The Yacktman Fund seeks long-term capital appreciation, and, to a lesser extent, current income. The Fund is non-diversified and mainly invests in common stocks of United States companies of any size, some, but not all of which, pay dividends. Yacktman employs a disciplined investment strategy, buying growth companies at what it believes to be low prices. Yacktman believes this approach combines the best features of "growth" and "value" investing. When they purchase stocks they generally search for companies they believe to possess one or more of the following three attributes: (1) good business; (2) shareholder-oriented management; or (3) low purchase price.

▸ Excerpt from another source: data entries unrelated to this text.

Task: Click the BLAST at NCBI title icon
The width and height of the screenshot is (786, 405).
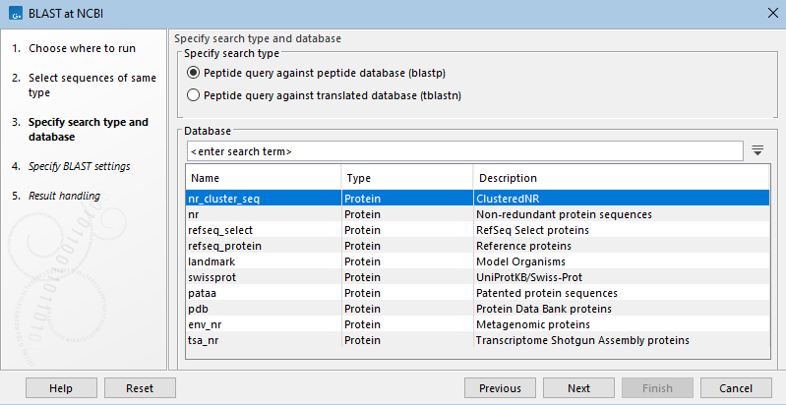Action: [17, 12]
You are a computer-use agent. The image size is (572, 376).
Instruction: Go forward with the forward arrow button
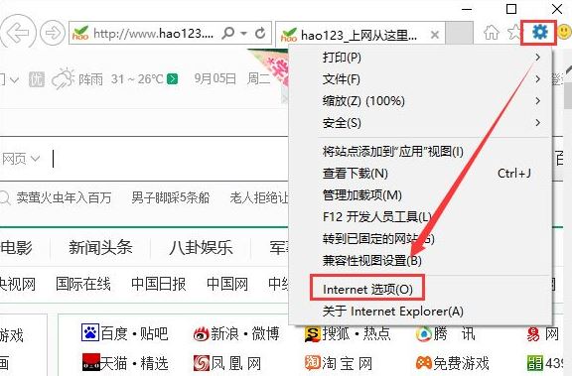[x=53, y=33]
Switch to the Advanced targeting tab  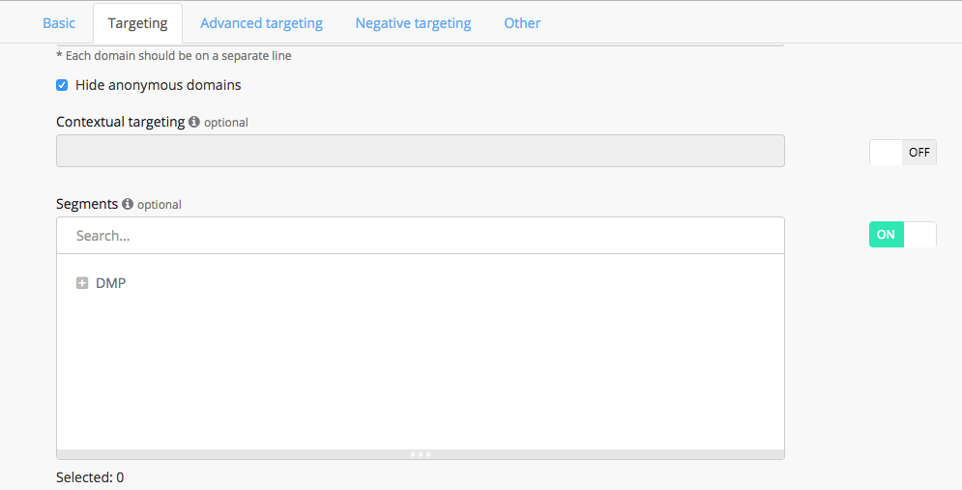point(261,23)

We also track Yacktman Focused Fund
and Yacktman's 13F filing
A good business may contain one or more of the following:
High market share in principal product and/or service lines;
A high cash return on tangible assets;
Relatively low capital requirements allowing a business to generate cash while growing;
Short customer repurchase cycles and long product cycles; and
Unique franchise characteristics.
Yacktman believes a shareholder-oriented management does not overcompensate itself and wisely allocates the cash the company generates. Yacktman looks for companies that:
Reinvest in the business and still have excess cash;
Make synergistic acquisitions; and
Buy back stock.
Low Purchase Price
Yacktman looks for a stock that sells for less than what an investor would pay to buy the whole company.
The stock prices of individual companies can vary significantly over short periods of time, and such price movements are not always correlated with changes in company fundamental performance. Accordingly, Yacktman generally prefers to wait for buying opportunities. Such opportunities do not always occur in correlation with overall market performance trends.